### AVAILABLE RECORDS

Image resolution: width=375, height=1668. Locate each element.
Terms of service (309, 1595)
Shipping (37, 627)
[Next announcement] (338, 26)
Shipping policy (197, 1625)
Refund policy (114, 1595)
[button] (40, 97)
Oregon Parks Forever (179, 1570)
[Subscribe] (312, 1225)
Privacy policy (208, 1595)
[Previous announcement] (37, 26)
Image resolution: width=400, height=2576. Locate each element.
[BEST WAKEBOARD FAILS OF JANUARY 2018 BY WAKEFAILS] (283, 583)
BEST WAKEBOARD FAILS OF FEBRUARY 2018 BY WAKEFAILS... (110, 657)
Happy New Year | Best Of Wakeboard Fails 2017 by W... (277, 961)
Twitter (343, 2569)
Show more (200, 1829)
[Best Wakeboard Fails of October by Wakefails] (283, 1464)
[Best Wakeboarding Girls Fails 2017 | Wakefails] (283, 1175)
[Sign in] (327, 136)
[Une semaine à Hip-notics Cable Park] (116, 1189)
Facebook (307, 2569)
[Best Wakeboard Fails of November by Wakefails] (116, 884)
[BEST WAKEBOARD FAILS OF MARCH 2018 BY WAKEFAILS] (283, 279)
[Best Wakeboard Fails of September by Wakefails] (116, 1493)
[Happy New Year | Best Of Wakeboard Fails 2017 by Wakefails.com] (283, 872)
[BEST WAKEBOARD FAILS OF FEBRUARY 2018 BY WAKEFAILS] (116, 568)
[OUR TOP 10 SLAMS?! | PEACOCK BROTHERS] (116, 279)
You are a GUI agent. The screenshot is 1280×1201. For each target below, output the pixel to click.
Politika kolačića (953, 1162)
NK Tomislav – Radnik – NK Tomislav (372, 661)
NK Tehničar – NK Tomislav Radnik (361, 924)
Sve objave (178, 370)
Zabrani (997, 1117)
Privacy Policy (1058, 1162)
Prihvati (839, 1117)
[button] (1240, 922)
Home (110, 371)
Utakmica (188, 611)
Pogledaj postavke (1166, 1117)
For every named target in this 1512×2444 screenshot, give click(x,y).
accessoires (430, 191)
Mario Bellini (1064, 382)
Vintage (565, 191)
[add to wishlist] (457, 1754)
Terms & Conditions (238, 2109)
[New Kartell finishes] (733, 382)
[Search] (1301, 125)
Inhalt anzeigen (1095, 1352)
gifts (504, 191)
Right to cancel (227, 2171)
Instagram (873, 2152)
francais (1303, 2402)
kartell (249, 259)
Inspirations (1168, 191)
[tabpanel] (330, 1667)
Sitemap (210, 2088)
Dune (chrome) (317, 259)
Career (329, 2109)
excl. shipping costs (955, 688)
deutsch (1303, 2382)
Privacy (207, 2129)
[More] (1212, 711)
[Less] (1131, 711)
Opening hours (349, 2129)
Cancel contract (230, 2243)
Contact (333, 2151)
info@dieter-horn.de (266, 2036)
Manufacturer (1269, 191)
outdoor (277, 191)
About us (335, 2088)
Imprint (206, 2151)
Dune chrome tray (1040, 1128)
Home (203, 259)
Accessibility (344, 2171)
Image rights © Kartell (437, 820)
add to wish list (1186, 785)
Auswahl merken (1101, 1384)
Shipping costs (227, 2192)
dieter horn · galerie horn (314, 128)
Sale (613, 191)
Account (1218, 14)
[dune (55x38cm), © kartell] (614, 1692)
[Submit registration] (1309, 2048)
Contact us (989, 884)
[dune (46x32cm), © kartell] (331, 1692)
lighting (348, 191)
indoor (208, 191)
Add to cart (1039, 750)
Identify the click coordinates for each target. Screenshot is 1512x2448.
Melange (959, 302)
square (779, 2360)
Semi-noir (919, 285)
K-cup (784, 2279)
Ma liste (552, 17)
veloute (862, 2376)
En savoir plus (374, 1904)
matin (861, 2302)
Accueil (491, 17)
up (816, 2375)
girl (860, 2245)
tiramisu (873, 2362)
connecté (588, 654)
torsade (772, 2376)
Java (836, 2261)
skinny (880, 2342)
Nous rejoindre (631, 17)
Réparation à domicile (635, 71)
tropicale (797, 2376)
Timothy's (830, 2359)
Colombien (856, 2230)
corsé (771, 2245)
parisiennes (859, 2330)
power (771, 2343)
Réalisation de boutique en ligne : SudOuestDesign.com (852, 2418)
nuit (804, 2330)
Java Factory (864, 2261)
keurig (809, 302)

### WORK TO COMPLETE
Give again, word for word, every line of the listing above from the one with "Terms of service (309, 1595)" to the one with "NK Tehničar – NK Tomislav Radnik (361, 924)", both inclusive, and nothing beyond them.

### TASK RESULT
Terms of service (309, 1595)
Shipping (37, 627)
[Next announcement] (338, 26)
Shipping policy (197, 1625)
Refund policy (114, 1595)
[button] (40, 97)
Oregon Parks Forever (179, 1570)
[Subscribe] (312, 1225)
Privacy policy (208, 1595)
[Previous announcement] (37, 26)
Image resolution: width=400, height=2576. Locate each element.
[BEST WAKEBOARD FAILS OF JANUARY 2018 BY WAKEFAILS] (283, 583)
BEST WAKEBOARD FAILS OF FEBRUARY 2018 BY WAKEFAILS... (110, 657)
Happy New Year | Best Of Wakeboard Fails 2017 by W... (277, 961)
Twitter (343, 2569)
Show more (200, 1829)
[Best Wakeboard Fails of October by Wakefails] (283, 1464)
[Best Wakeboarding Girls Fails 2017 | Wakefails] (283, 1175)
[Sign in] (327, 136)
[Une semaine à Hip-notics Cable Park] (116, 1189)
Facebook (307, 2569)
[Best Wakeboard Fails of November by Wakefails] (116, 884)
[BEST WAKEBOARD FAILS OF MARCH 2018 BY WAKEFAILS] (283, 279)
[Best Wakeboard Fails of September by Wakefails] (116, 1493)
[Happy New Year | Best Of Wakeboard Fails 2017 by Wakefails.com] (283, 872)
[BEST WAKEBOARD FAILS OF FEBRUARY 2018 BY WAKEFAILS] (116, 568)
[OUR TOP 10 SLAMS?! | PEACOCK BROTHERS] (116, 279)
You are a GUI agent. The screenshot is 1280×1201. For each target below, output the pixel to click.
Politika kolačića (953, 1162)
NK Tomislav – Radnik – NK Tomislav (372, 661)
NK Tehničar – NK Tomislav Radnik (361, 924)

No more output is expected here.